== Work instructions ==
Please set down exactly the lines from the one that contains "Task: Click the Kindle Price label" through the end of the material, leaving out every picture.

== Task data ==
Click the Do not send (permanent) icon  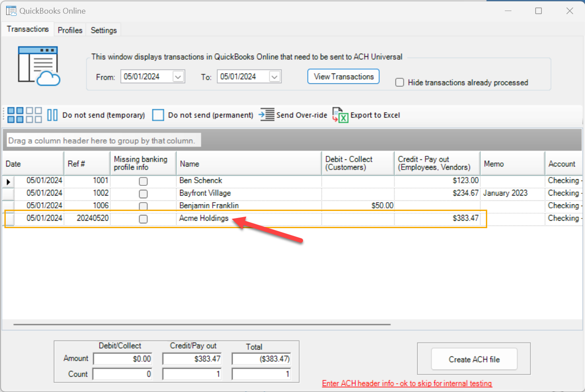click(158, 115)
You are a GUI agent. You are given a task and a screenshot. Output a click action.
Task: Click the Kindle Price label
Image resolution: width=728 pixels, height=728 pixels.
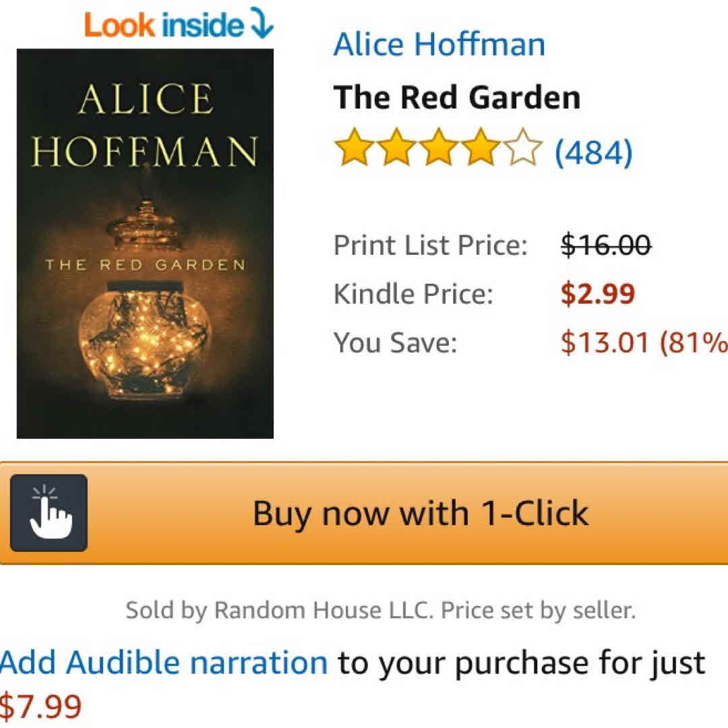pyautogui.click(x=413, y=294)
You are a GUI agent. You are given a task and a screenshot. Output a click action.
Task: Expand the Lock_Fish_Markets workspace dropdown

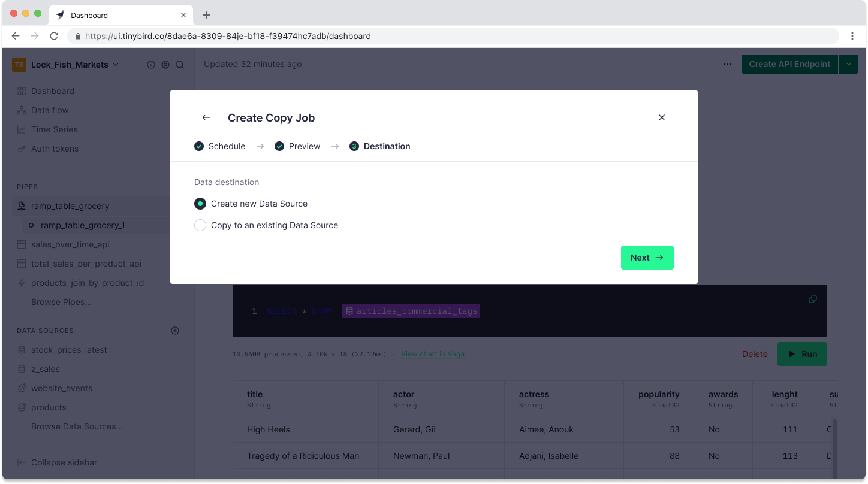tap(116, 65)
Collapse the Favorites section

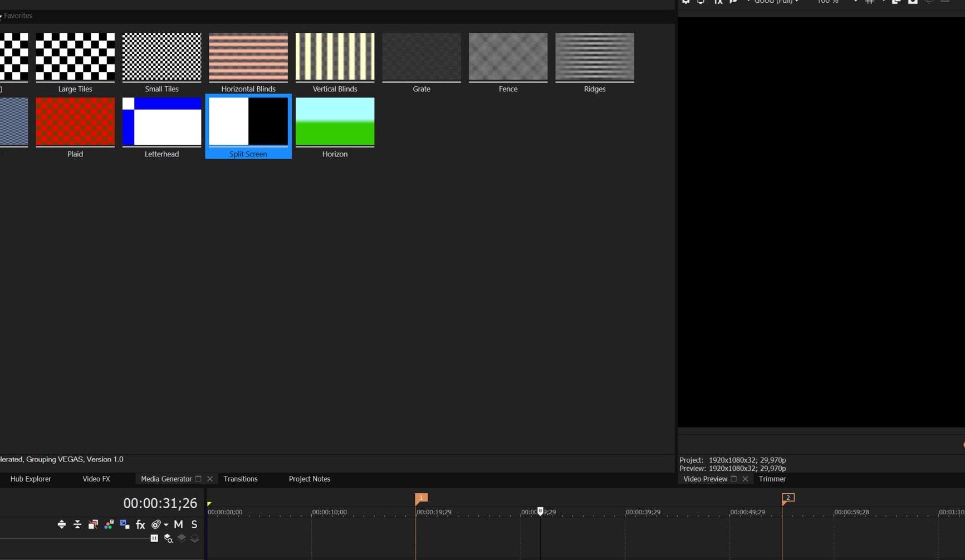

== Result ==
Task: Click the Kindle Price label
Image resolution: width=728 pixels, height=728 pixels.
pyautogui.click(x=413, y=294)
You are a GUI agent. You are given a task and a screenshot. Output a click action.
Task: Expand the Lock_Fish_Markets workspace dropdown

tap(116, 65)
Collapse the Favorites section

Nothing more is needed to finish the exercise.